Arguments that I don’t agree with
When the topic of seat recline comes up, I see people making some arguments that I don’t personally agree with, and I want to share why. Again, to me this all comes down to just trying to be a reasonable human being who is looking to minimize confrontation.
“Airlines are at fault for making seats tighter”
There’s no denying that airlines are making seats tighter, and consumers don’t like it. At the same time, the introduction of these dense planes (look at the business models of Frontier and Spirit, for example) has allowed airfare to be at among the lowest we’ve seen in history (adjusted for inflation).
This makes travel more accessible for all, and I’d argue on balance that’s a good thing. For the most part airlines give passengers opportunities to purchase seats with extra legroom, so if you want to look at it differently, you’re still usually coming out ahead buying a seat with extra legroom compared to what airfare used to be in the “good old days.”
“Tall people should just buy first class”
To counter the point that airlines are at fault, some people say that tall people should just buy first class. Obviously that’s not always possible financially.
I do think there’s an important distinction to make here, though:
- People who will be physically uncomfortable in economy as a result of reclining seats should try to do what they reasonably can to avoid those seats (whether that’s booking an airline with non-reclining seats, or paying for an extra legroom seat)
- Sometimes that’s simply not possible, and in those situations we can still be compassionate and considerate to those people who are really uncomfortable, rather than doing things to spite them
“Just point the air nozzle at the person reclining”
Some people suggest that if the person in front of you reclines, take your air nozzle and point it right at the head of the person in front. There are several other similar suggestions I’ve seen people make, and all of them come down to people being jerks.
It shocks me that people see this as an appropriate response:
- Generally speaking, people aren’t reclining their seat with malicious intent
- If you point your air nozzle at someone else, that’s malicious and passive aggressive
This will all go downhill pretty quickly.
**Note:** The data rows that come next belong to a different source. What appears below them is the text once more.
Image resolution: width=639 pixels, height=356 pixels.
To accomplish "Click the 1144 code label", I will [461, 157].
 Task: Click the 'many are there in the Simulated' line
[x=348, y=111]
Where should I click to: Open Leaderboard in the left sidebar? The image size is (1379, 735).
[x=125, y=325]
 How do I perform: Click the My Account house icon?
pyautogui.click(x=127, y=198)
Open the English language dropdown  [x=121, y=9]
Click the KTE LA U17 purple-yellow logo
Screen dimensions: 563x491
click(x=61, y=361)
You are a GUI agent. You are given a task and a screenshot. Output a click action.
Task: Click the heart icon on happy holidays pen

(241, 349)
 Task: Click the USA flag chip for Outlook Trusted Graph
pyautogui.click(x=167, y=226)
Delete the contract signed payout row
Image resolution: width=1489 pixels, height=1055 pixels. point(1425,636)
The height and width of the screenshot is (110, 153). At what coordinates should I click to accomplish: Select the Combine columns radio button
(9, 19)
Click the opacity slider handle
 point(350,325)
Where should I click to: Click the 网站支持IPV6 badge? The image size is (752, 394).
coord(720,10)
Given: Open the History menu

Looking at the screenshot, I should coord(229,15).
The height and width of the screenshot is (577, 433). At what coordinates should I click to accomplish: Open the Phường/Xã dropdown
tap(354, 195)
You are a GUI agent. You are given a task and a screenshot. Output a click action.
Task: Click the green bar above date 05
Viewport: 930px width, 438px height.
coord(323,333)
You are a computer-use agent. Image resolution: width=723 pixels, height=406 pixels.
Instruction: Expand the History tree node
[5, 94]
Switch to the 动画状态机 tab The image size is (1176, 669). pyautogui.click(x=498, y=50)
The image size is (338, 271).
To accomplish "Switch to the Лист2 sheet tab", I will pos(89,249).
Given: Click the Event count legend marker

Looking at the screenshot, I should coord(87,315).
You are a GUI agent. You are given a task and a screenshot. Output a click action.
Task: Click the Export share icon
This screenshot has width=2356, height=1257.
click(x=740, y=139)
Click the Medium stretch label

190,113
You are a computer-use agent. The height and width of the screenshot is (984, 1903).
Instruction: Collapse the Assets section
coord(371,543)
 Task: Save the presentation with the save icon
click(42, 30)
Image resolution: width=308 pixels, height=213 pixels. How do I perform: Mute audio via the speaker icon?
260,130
You’ll “accidentally” point your air nozzle at another passenger, and then that person will “accidentally” spill hot coffee on you.
Can’t we all try to just be courteous to one another, express concerns with words rather than passive aggressiveness, and try to make situations better rather than worse?
Personally I think seat recline is a right and not a privilege, but I actually don’t think it matters (and this is my key takeaway from all of this). There are people who have very good logic for believing it’s a right, and there are people who have very good logic for believing it’s a privilege.
Short of airlines creating “pro-recline” and “anti-recline” sections of the plane, we are just best off being considerate towards one another.
A vast majority of people aren’t boarding a flight looking for a fight, but rather they’re just trying to get between two points as comfortably and punctually as possible.
If you are going to recline your seat, do so slowly, and make sure the person behind you knows. If you’re being reclined on and it’s unbearable, politely ask the person if they wouldn’t mind putting their seat back up.
No matter what, don’t be a jerk. If you can’t come to a reasonable agreement with the other person involved, immediately ask a flight attendant for help, and don’t try to take matters into your own hands.
Where do you stand on seat recline etiquette?